El vino, hoy artículo para el gozo y disfrute de nuestros sentidos, fue a la vez bebida y alimento en el pasado; especialmente en aquellos momentos y lugares en los que el agua era escasa o no reunía condiciones para su consumo como ocurría habitualmente en Santa Catalina. La solución fue el vino, que contiene un conservante natural: el alcohol.

Los franciscanos no elaboraban vino, al menos en grandes cantidades, pero fueron especialistas en su almacenamiento y conservación. El Campo de Cariñena puede demostrar su tradición vitivinícola anterior a la época romana, por lo que no es de extrañar que las caritativas almas que sustentaban a los frailes con sus limosnas ofreciesen este producto, habitual e indispensable en todas las casas aún en la actualidad, a cambio de sus rezos para alcanzar la salvación eterna.

Dos cifras. La documentación conservada nos muestra como, entre los años 1671 y 1716, más de la mitad del gasto total del convento (52,8%) fue a parar a cuestiones relacionadas con el almacenamiento del vino, bien en cubas, en odrinas o en otros pellejos. Además, no era suficiente con la cantidad que obtenían de las limosnas, teniendo que adquirir más. Durante el mismo período, el 35% del gasto total en productos de alimentación y consumo fue destinado a la adquisición de este alimento, al que los mismos frailes diferenciaban entre “viejo” y “nuevo”. [4]

Además de para beberlo y, por supuesto, del destinado a la consagración en las misas, el vino es un excelente aderezo para guisos, asados o salsas y Altamiras da buena cuenta de ello en sus recetas. Predominando el vino blanco sobre el tinto que, al parecer, se producía en menor cantidad. [2]
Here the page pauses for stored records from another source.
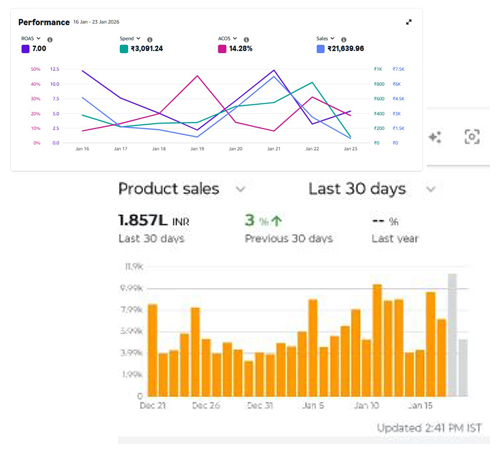Screen dimensions: 500x450
Task: Click the sparkle AI icon
Action: click(x=435, y=137)
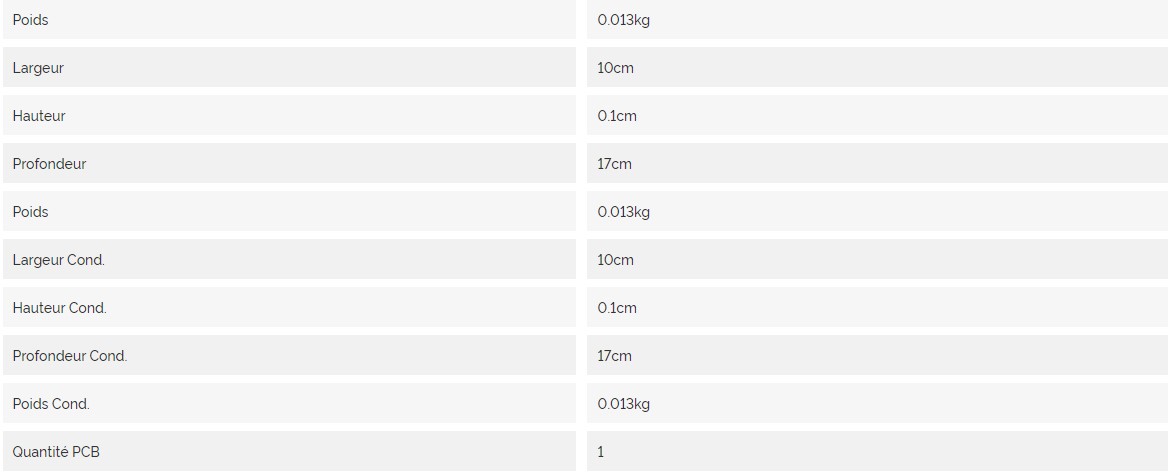Click the Hauteur label cell
This screenshot has width=1168, height=472.
[x=39, y=116]
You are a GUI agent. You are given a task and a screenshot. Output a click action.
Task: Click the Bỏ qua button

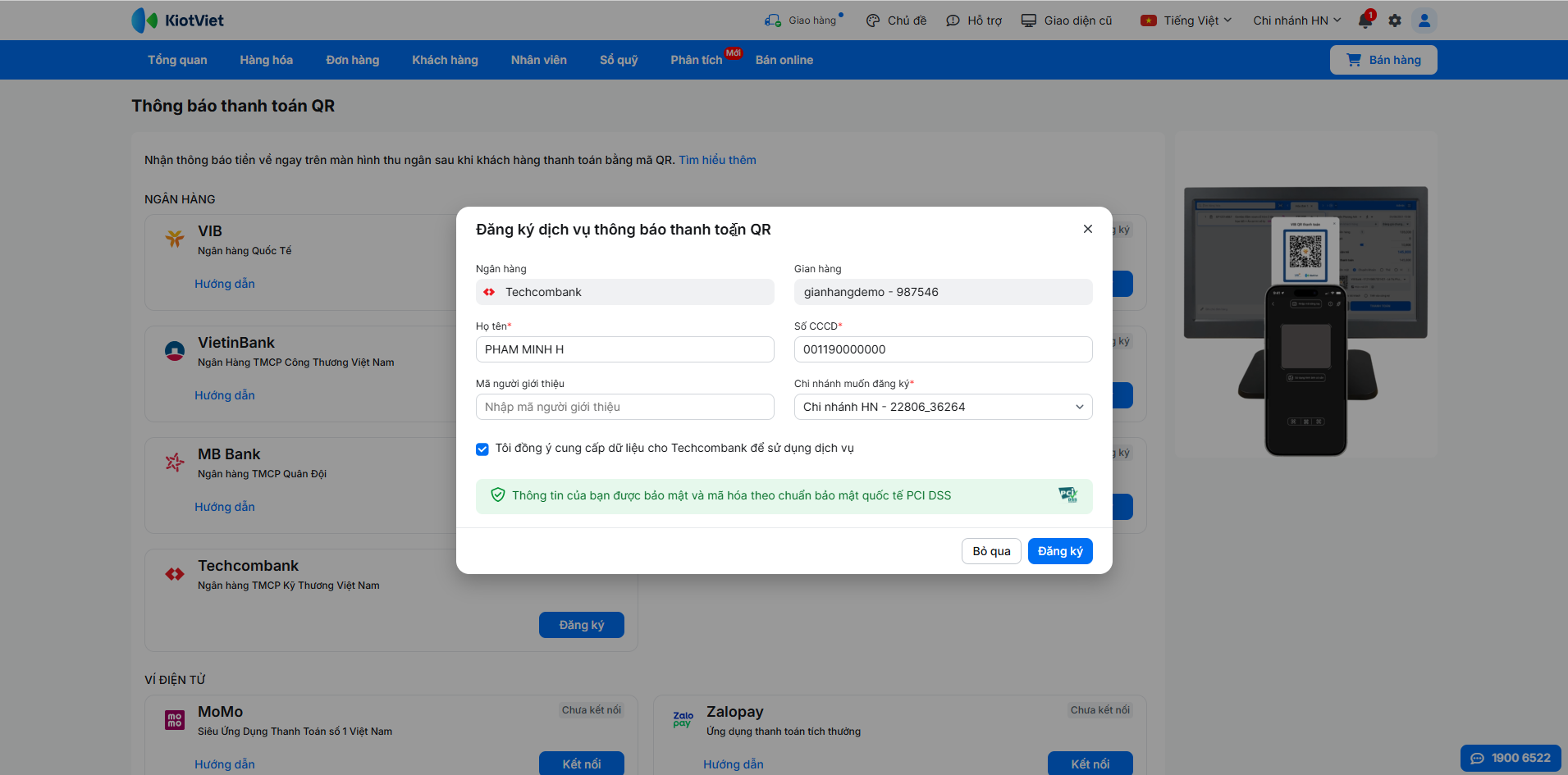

Ciertamente, este fraile tuvo la suerte de aprender a cocinar en esta zona del piedemonte de las sierras Ibéricas, donde las viñas del Campo de Cariñena y las huertas de Valdejalón ponen a disposición del guisandero una amplia gama de productos frescos y sabrosos, con los que es muy difícil no acertar en el regocijo y satisfacción del comensal.